May 23, 2015

[Trip To] Curug Cimahi



Dari sekian banyak pilihan curug di kota kembang, entah kenapa curug ini yang menang pilihan. Mungkin karena ini salah satu curug paling tinggi di kota atau karena embel embel pelangi atau karena gue jatuh cinta pada pandangan pertama atau bisa jadi ketiganya. 


Berkendara ke arah kolonel masturi kami sempat tersendat di pasar dan jalanan menanjak berkelok yang gue lupa itu dimana karena kesadaran tiba tiba menghilang diterpa perut kenyang dan angin sepoi sepoi.


Gue percayakan Aa sebagai navigator, sementara gue dan Ri pulas beberapa saat sampai jalan yang lebar dan padat berubah sempit diapit rumah rumah warga dan mulai menanjak.

Setelah melewati belokan tajam, kami tiba di keramaian tepi jalan, banyak motor dan mobil parkir seadanya. Ternyata inilah curug cimahi, bukan di kaki gunung atau di atas bukit seperti yang gue bayangkan, ini guyuran air di bawah jalan yang tingginya menakjubkan.

Kami membeli tiket seharga 15.000/orang dan memulai langkah menapaki tangga turun ke bawah.


Ada balkon yang lumayan bagus buat foto foto, balkon pertama berkapasitas maksimal 16 orang, balkon ke dua yang lebih rendah berkapasitas 25 orang. Rajinlah menghitung sebelum ambil posisi.

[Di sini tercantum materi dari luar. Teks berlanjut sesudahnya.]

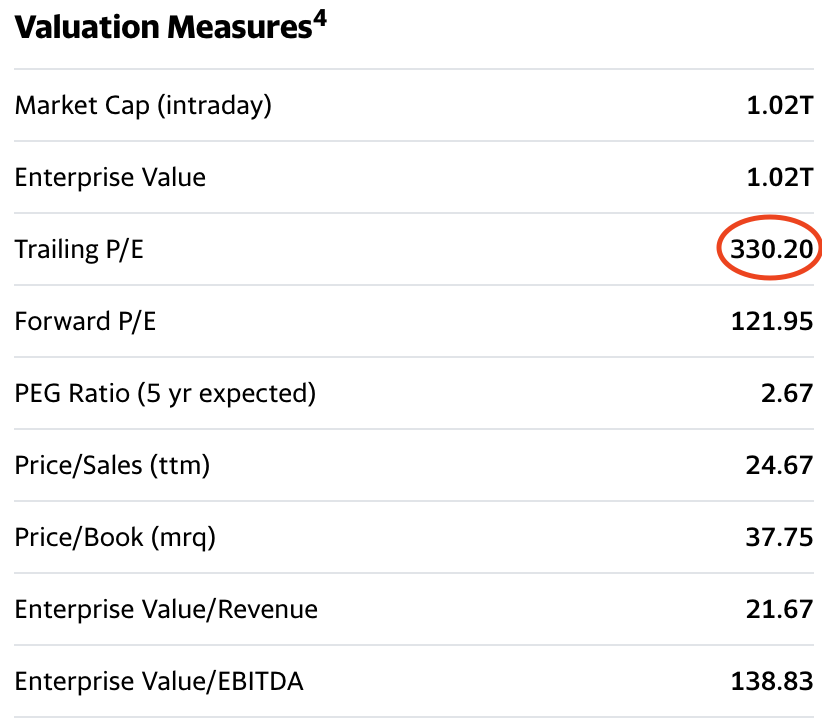
Task: Select the Price/Sales value 24.67
Action: pyautogui.click(x=779, y=465)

Kami mampir sebentar untuk foto foto sebelum Mam teriak 'Itu pelangi!'. Benar saja, bias cahaya warna warni menusuk melintas derasnya air. Inilah kenapa curug cimahi dinamakan The Rainbow Waterfall. Bila datang di saat matahari di tempat yang tepat dan tak terhalang awan, pemandangan mahal macam gini sudah pasti milik kalian.


Kami gak sempet banyak ambil foto di sana karena gak sabar sampai di bawah. Turun dengan semangat dan hati hati karena tangga mulai licin–Aa bolak balik negur gue untuk pegangan dan turun pelan pelan, Aa bilang 'Nanti kalo keseleo gimana?' Gue merengut tapi nurut juga.

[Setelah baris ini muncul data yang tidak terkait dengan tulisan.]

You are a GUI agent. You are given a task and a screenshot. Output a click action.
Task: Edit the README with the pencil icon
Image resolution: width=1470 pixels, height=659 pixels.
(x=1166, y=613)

Tangga mulai habis tapi cipratan air mulai banyak dan lagi lagi pelangi  menyambut kedatangan kami.
"Itu di pojok kanan bawah"




Kelar foto foto, mari main air!!!

Airnya dangkal dan dingin, tapi cipratannya deras banget bikin lupa segala kesal. Lupa kalo habis ini harus mendaki untuk pulang.

Ya. Kalo tadi asik turun. Berarti pulang harus susah payah naik dengan baju basah kuyup.

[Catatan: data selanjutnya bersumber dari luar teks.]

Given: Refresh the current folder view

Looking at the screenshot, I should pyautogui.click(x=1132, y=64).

Pas perjalanan naik baru ngeh ada label angka di tiap tangga, udah tangga ke sekian gue baru baca 489–tadi di bawah angka berapa dong ya?

Di tengah perjalanan kami mulai kehabisan nafas–ngg maksudnya gue dan Ri. Para pria sepertinya sehat sehat saja–Di belokan ke sekian gue nyeletuk 

"Jadi ini alasan kenapa pas kita turun tadi banyak cewe yang didorong dan ditarik pacarnya naik?" 
Ternyata pegel bok!

Aa bolak balik ngasih 'dorongan' ke gue. Ri bolak balik ngerayu Mam buat istirahat. Gak mau keujanan karena gak bakal ada tempat neduh, kami terpaksa dengan ngilu ngilu menghabiskan sisa undakan.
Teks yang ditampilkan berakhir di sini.